From the records below, please repeat exactly the line that has "Contact Us (107, 1577)", the line that has "Schedule Service (105, 1266)", and every line between them, and nothing else.

** Opening GIVEN ENTRIES block **

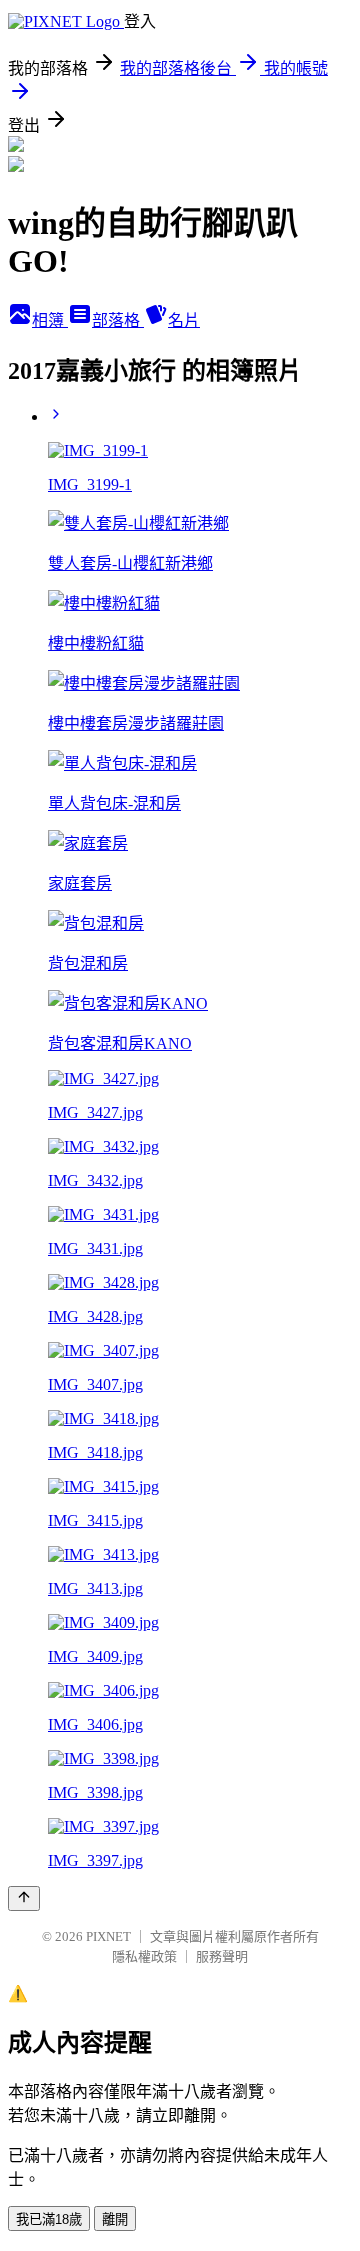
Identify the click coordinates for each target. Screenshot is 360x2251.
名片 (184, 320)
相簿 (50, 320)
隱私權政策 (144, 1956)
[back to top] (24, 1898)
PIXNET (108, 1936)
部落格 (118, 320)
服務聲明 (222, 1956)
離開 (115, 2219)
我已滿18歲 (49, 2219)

** Closing GIVEN ENTRIES block **
** Opening GIVEN ENTRIES block **

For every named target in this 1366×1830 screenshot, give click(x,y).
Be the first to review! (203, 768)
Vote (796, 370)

** Closing GIVEN ENTRIES block **
** Opening GIVEN ENTRIES block **

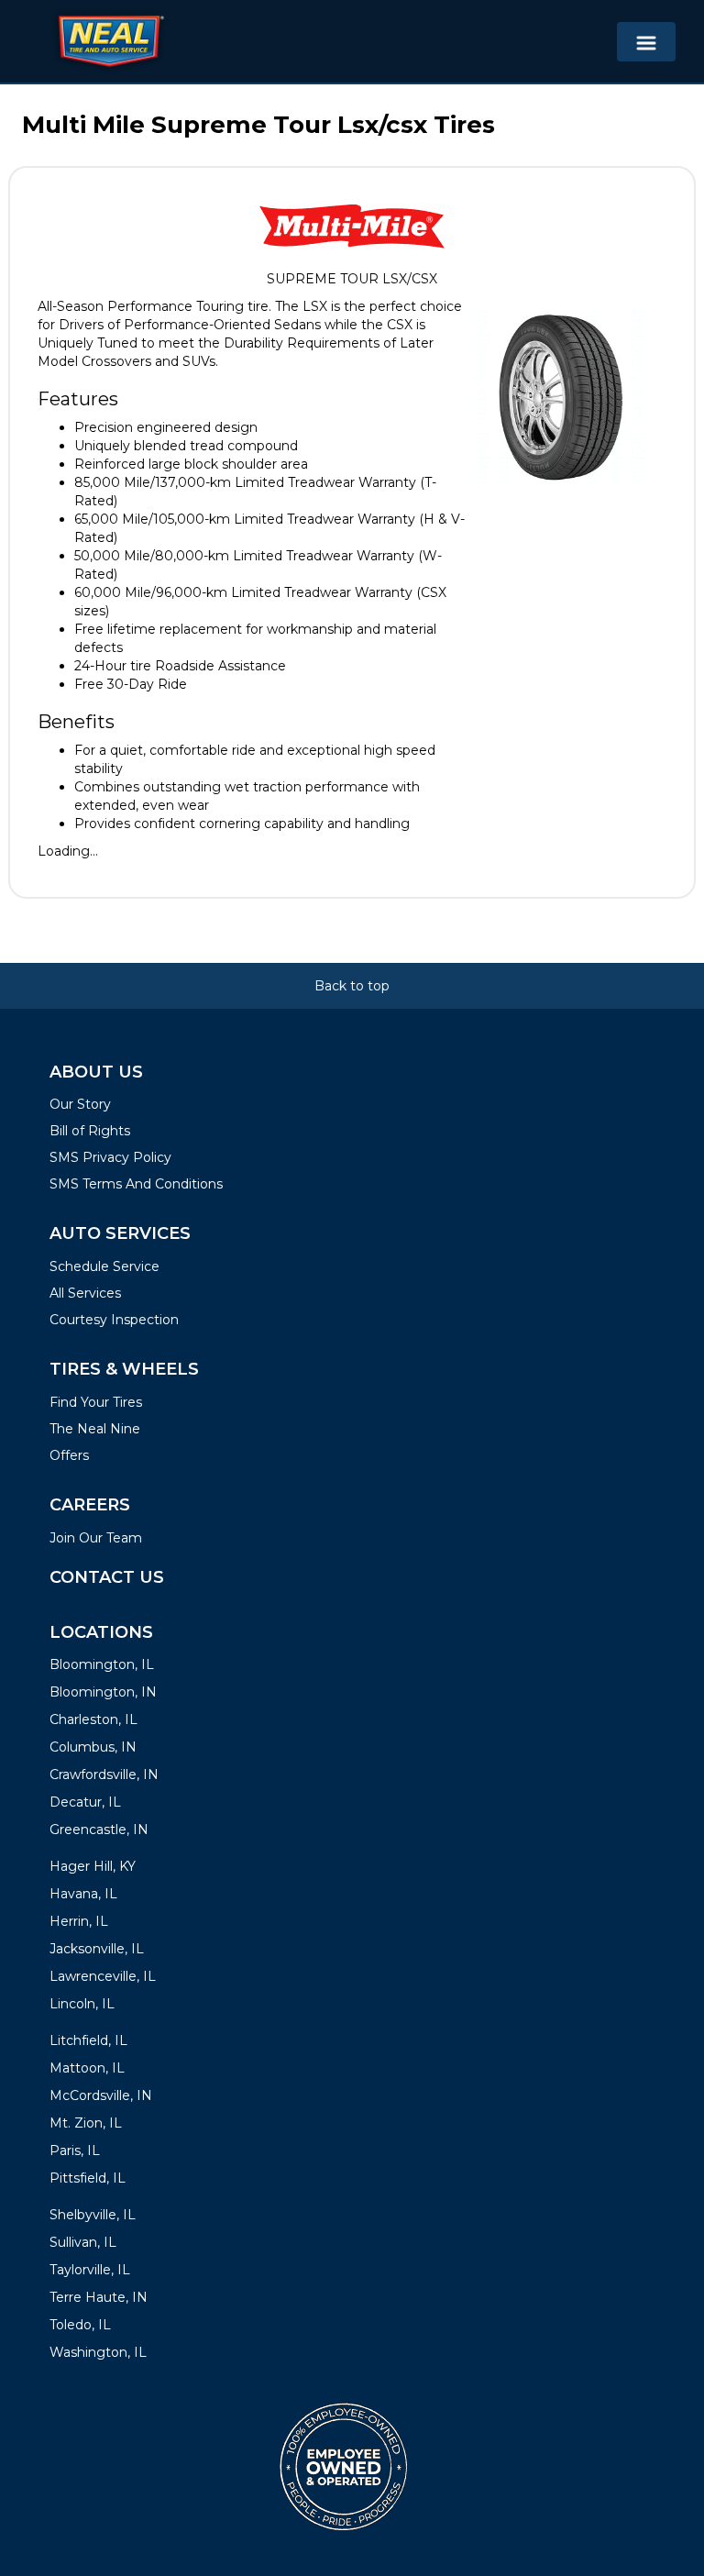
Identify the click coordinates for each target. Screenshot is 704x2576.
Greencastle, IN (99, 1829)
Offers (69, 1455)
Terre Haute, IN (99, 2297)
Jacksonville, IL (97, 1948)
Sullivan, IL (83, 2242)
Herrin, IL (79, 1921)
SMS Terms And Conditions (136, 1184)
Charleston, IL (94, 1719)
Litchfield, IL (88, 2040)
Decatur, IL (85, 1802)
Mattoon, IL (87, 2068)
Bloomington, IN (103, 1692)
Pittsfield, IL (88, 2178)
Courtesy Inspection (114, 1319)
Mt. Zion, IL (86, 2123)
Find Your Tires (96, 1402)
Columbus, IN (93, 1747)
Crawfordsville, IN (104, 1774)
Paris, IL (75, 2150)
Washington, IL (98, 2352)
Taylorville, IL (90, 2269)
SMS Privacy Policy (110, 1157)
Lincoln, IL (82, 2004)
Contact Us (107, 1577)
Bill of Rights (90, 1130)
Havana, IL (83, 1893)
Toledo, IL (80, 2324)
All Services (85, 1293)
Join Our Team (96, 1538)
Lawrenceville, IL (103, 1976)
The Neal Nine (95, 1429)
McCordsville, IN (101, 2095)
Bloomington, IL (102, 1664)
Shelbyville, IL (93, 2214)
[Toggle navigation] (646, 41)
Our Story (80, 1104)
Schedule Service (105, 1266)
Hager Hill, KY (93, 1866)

** Closing GIVEN ENTRIES block **

▸ **OUTPUT**
Contact Us (107, 1577)
Bill of Rights (90, 1130)
Havana, IL (83, 1893)
Toledo, IL (80, 2324)
All Services (85, 1293)
Join Our Team (96, 1538)
Lawrenceville, IL (103, 1976)
The Neal Nine (95, 1429)
McCordsville, IN (101, 2095)
Bloomington, IL (102, 1664)
Shelbyville, IL (93, 2214)
[Toggle navigation] (646, 41)
Our Story (80, 1104)
Schedule Service (105, 1266)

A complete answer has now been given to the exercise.